# What is being asked
Count the lines in the data below that have "computer" in them, and reply with only that number.

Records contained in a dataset
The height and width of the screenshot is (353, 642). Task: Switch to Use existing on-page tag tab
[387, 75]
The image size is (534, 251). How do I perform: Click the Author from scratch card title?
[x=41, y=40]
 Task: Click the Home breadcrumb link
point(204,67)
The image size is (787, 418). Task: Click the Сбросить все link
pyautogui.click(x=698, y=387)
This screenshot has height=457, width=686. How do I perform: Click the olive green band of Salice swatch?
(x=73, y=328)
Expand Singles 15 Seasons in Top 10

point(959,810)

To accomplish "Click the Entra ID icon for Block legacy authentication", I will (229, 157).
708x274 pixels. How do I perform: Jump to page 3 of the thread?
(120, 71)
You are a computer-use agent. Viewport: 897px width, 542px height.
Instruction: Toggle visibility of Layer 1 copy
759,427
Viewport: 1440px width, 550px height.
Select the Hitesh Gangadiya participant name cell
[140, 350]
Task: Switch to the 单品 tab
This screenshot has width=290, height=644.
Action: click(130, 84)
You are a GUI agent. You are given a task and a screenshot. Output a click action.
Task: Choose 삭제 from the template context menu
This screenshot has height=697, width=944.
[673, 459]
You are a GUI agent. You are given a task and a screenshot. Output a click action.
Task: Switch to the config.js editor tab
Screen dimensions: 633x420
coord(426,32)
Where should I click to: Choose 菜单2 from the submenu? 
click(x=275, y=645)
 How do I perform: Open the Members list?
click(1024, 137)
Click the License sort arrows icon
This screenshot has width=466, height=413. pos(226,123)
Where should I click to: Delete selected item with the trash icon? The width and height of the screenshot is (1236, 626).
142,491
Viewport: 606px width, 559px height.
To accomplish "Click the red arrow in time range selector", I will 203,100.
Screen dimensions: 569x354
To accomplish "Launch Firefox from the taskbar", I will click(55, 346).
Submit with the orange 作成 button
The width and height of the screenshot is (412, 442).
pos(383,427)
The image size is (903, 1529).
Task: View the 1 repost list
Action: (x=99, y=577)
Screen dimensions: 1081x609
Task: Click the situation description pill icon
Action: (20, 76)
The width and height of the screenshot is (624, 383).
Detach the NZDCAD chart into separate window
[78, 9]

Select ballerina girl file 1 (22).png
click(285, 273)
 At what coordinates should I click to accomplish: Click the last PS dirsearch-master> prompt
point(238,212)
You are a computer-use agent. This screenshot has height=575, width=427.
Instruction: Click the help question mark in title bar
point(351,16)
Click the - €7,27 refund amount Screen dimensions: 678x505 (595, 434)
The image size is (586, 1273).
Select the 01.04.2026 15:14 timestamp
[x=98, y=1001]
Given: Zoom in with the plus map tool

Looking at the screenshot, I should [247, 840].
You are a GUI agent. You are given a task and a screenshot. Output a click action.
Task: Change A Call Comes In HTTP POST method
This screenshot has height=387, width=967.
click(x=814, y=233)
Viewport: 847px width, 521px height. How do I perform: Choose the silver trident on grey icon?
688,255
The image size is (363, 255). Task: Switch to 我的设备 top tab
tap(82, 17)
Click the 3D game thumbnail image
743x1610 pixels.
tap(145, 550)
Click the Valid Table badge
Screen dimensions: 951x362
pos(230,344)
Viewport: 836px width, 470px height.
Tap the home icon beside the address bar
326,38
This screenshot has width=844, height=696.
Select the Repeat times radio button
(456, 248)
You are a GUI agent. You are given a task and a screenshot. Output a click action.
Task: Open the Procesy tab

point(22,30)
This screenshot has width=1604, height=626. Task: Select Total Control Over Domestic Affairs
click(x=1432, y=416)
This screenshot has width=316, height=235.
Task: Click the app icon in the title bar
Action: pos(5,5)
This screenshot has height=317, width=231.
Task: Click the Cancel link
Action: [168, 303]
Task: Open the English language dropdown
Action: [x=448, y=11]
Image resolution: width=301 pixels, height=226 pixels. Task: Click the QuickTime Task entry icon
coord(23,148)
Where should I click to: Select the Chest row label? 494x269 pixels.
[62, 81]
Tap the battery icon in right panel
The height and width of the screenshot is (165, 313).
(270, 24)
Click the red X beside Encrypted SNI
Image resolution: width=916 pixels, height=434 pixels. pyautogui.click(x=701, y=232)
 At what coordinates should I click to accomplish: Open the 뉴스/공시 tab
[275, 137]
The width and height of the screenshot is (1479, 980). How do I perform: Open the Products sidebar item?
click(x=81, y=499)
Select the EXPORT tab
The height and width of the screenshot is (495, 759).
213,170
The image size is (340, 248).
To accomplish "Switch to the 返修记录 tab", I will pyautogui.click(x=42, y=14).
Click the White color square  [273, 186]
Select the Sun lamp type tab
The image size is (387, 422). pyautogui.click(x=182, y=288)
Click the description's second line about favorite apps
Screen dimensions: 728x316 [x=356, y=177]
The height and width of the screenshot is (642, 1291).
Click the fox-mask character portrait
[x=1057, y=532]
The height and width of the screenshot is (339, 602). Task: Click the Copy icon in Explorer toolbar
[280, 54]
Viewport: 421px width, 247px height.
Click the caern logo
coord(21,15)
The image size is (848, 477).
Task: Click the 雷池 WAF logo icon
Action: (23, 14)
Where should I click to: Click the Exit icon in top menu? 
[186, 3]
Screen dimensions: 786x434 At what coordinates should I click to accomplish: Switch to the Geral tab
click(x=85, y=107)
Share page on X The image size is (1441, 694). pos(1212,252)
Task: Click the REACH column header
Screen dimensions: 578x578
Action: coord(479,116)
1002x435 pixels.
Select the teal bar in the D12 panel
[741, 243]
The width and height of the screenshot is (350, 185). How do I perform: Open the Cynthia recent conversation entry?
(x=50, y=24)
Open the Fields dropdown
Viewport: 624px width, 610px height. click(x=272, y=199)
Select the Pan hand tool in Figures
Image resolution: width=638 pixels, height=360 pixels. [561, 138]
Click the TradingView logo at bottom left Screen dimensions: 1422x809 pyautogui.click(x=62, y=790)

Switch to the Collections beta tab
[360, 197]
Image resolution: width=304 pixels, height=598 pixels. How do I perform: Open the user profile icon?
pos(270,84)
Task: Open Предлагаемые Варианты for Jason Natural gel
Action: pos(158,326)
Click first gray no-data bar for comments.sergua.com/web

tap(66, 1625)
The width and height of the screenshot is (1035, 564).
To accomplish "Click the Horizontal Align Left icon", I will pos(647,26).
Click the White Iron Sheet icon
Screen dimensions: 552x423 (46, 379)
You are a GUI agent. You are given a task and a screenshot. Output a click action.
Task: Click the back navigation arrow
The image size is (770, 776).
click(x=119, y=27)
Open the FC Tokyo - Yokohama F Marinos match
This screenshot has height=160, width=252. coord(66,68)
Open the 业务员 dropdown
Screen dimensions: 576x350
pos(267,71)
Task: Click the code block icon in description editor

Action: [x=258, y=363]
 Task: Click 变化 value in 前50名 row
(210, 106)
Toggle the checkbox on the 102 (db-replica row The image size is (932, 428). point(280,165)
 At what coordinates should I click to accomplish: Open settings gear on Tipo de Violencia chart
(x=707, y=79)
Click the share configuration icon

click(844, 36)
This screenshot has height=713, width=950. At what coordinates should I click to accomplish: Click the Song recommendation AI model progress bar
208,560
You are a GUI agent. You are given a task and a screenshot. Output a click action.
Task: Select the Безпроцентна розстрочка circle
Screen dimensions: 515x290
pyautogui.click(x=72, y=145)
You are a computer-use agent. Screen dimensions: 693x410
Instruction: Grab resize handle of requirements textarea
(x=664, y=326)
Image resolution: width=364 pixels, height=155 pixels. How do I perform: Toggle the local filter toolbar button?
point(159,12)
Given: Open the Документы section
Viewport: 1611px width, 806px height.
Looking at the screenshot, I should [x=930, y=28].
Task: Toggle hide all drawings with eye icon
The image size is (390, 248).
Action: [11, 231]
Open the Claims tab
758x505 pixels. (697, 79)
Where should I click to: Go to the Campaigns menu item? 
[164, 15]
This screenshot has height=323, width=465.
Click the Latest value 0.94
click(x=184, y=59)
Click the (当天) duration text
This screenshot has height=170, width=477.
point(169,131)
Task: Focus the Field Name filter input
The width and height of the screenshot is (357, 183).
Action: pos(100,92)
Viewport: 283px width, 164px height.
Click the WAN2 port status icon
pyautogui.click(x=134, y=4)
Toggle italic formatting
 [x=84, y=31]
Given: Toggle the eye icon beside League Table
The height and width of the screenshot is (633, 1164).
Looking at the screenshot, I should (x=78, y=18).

# Response area
3